Four percent of Bolivian women giving birth to live-born children have laboratory-confirmed maternal syphilis. According to a study project that involved maternity patients in seven hospitals in Bolivia,1 14% of the live-born infants born to infected women had confirmed congenital syphilis. Women with less than a high school education and those with a history of syphilis were more likely, once other potentially confounding factors were controlled, to have been diagnosed with syphilis at delivery than were other women. In contrast, women who had watched television in the previous week (a proxy for socioeconomic status) were less likely than others to have syphilis. Infected women with clinical signs of disease were more likely to transmit syphilis to their children.
Maternity patients who delivered from June through November 1996 in seven participating hospitals in the cities of La Paz, El Alto and Cochabamba were eligible for the study, which was designed to identify the factors affecting the risk of maternal and congenital syphilis. Overall, 1,428 women with a live birth agreed to participate.
Women and their infants were tested for syphilis at the time of delivery. Blood samples were taken from women and from their newborn at birth, and hospital staff were trained to analyze the samples on-site using rapid plasma reagin testing. The samples were sent for both repeat testing and for additional confirmatory testing to one of two established reference laboratories in Bolivia, to assess the accuracy of the on-site diagnoses made by the newly trained hospital staff.
Moreover, a small proportion of the blood samples, and the umbilical cord samples collected from babies whose mothers had syphilis, were sent to the U.S. Centers for Disease Control and Prevention (CDC) in Atlanta for further testing. The researchers examined standardized prenatal records to determine whether women had been tested for syphilis during a prenatal care visit.
Most of the women (76%) had received some prenatal care, but only 17% had documentation of syphilis testing during their pregnancy. Overall, 61 women (4%) tested positive for syphilis at delivery; only 5% of these women had physical signs (such as rash or genital ulcers) indicative of syphilis infection. (Forty-three additional maternity patients whose babies were stillborn also participated in the study; 11 of these women--26%--tested positive for syphilis at the time they delivered.) The rapid results from on-site hospital testing agreed with the Bolivian reference laboratory results and with the CDC results at least 94% of the time.
Bivariate analysis showed that a confirmed diagnosis of maternal syphilis was significantly more likely if the woman spoke an indigenous language and if she had not finished high school or if her steady partner had not done so. That likelihood was also increased if she had not received prenatal care, if she had a history of syphilis, if she earned a below-average monthly income, if she had had more than one partner during her pregnancy and if she had not watched television during the past week.
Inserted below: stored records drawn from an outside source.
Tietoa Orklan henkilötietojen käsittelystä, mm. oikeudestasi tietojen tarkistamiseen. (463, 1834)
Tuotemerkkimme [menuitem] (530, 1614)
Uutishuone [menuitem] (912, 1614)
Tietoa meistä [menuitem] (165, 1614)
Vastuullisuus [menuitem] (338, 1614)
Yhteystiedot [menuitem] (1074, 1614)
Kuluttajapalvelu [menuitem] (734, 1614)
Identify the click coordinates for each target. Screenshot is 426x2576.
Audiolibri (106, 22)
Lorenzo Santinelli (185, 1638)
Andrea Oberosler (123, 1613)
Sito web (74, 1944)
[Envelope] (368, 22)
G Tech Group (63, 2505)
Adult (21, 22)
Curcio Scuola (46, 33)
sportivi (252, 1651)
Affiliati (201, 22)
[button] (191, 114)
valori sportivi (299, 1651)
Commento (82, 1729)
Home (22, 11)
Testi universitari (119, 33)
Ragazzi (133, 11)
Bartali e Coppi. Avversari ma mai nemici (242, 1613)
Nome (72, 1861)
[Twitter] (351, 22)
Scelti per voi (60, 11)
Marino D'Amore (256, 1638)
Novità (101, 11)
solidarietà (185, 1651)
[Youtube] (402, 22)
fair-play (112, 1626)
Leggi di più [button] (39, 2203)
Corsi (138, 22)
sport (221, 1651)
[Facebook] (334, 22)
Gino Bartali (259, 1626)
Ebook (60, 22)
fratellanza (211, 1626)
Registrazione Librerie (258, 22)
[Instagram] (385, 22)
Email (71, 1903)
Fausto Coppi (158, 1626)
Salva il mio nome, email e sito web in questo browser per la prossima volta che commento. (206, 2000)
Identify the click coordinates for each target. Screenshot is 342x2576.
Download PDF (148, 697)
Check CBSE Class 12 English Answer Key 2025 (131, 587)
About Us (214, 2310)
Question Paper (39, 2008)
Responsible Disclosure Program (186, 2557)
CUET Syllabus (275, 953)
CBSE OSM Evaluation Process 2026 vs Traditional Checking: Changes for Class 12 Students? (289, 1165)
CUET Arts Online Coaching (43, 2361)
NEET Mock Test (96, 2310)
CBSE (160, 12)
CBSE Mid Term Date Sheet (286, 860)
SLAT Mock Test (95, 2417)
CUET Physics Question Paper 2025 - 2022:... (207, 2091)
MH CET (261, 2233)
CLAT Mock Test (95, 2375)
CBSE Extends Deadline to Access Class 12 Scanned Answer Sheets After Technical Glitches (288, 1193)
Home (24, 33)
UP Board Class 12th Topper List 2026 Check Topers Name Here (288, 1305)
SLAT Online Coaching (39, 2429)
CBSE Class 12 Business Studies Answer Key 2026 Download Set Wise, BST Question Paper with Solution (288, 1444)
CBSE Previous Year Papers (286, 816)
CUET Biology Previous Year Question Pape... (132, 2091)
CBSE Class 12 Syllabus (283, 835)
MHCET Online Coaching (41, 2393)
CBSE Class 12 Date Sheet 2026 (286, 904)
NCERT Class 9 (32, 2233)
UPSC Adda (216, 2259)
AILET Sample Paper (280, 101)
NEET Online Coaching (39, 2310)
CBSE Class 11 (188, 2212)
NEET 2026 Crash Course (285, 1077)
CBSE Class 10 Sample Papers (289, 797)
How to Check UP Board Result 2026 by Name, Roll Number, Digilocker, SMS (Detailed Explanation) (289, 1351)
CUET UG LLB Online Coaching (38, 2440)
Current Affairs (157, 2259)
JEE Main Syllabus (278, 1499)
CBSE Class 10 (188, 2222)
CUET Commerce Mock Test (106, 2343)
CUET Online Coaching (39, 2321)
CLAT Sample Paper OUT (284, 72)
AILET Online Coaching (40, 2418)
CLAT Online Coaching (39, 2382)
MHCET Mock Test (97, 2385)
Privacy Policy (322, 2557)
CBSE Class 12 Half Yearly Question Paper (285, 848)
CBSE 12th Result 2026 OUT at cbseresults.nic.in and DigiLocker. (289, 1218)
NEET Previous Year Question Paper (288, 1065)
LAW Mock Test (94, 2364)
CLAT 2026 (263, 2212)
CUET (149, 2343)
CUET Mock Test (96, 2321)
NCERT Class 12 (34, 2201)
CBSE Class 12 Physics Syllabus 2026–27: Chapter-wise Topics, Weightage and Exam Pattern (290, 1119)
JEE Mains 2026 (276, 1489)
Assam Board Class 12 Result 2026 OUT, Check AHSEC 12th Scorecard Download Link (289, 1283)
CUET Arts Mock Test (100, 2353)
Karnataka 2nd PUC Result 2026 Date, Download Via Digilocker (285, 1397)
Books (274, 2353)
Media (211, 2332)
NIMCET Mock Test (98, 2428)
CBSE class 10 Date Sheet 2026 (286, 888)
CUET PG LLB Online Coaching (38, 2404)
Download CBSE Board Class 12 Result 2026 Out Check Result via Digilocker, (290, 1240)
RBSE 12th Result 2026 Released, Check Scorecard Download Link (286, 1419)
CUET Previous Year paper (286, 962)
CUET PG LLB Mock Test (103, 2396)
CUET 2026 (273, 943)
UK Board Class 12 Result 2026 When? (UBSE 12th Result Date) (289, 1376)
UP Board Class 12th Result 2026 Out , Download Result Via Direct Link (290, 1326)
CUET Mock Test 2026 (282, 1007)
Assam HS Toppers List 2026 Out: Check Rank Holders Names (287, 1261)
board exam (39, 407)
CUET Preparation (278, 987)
Once the effects of all of these variables were controlled for, only four were independently associated with the risk of a laboratory-confirmed syphilis diagnosis among women delivering a live-born child. Three factors significantly raised that risk--not having finished high school (odds ratio, 3.1), having had a previous diagnosis of syphilis (6.7) and having had more than one partner during pregnancy (28.5). One factor, having watched television in the past week, significantly lowered the likelihood of maternal syphilis (odds ratio, 0.5).
Among the babies born to women with syphilis, eight of the 57 whose umbilical cords were tested (14%) were confirmed as having congenital syphilis. Mothers whose children were infected were more likely than those whose children were not to have physical signs of syphilis, and they were less likely to have a stable partner at the time at delivery; the two groups of women, however, did not differ by language spoken at home, by educational attainment, by receipt of prenatal care, by area of residence (urban or rural) or by age. Among infants born to women with syphilis, those who had a confirmed diagnosis were more likely than those who did not to be underweight at birth and to be born prematurely.
According to the investigators, the study had several limitations that might lead to an underestimate of the incidence of maternal and congenital syphilis--its hospital-based setting in a country where 40% of births occur outside of hospitals; a low participation rate at some hospitals; and higher rates of low birth weight or prematurity (which may be caused by syphilis) among nonparticipants than among participants.
The researchers note that high rates of agreement between the results of the participating hospitals and the reference laboratories led to the development of a national syphilis prevention program in Bolivia involving free routine syphilis testing for pregnant women and free treatment with penicillin. They recommend that programs in other resource-poor settings adopt the following measures: offer low-cost on-site syphilis testing during prenatal care to yield same-day results, followed by immediate treatment; teach providers that in high-prevalence areas, treatment can be initiated on a diagnosis from rapid plasma reagin alone (without additional confirmatory testing); treat any infant, with or without symptoms, born to a woman diagnosed with syphilis at delivery; develop a culturally appropriate partner-notification system; and devise a national reporting system of all cases of maternal and congenital syphilis. --L. Remez
REFERENCE
1. Southwick KL et al., Maternal and congenital syphilis in Bolivia, 1996: prevalence and risk factors, Bulletin of the World Health Organization, 2001, 79(1):33-42.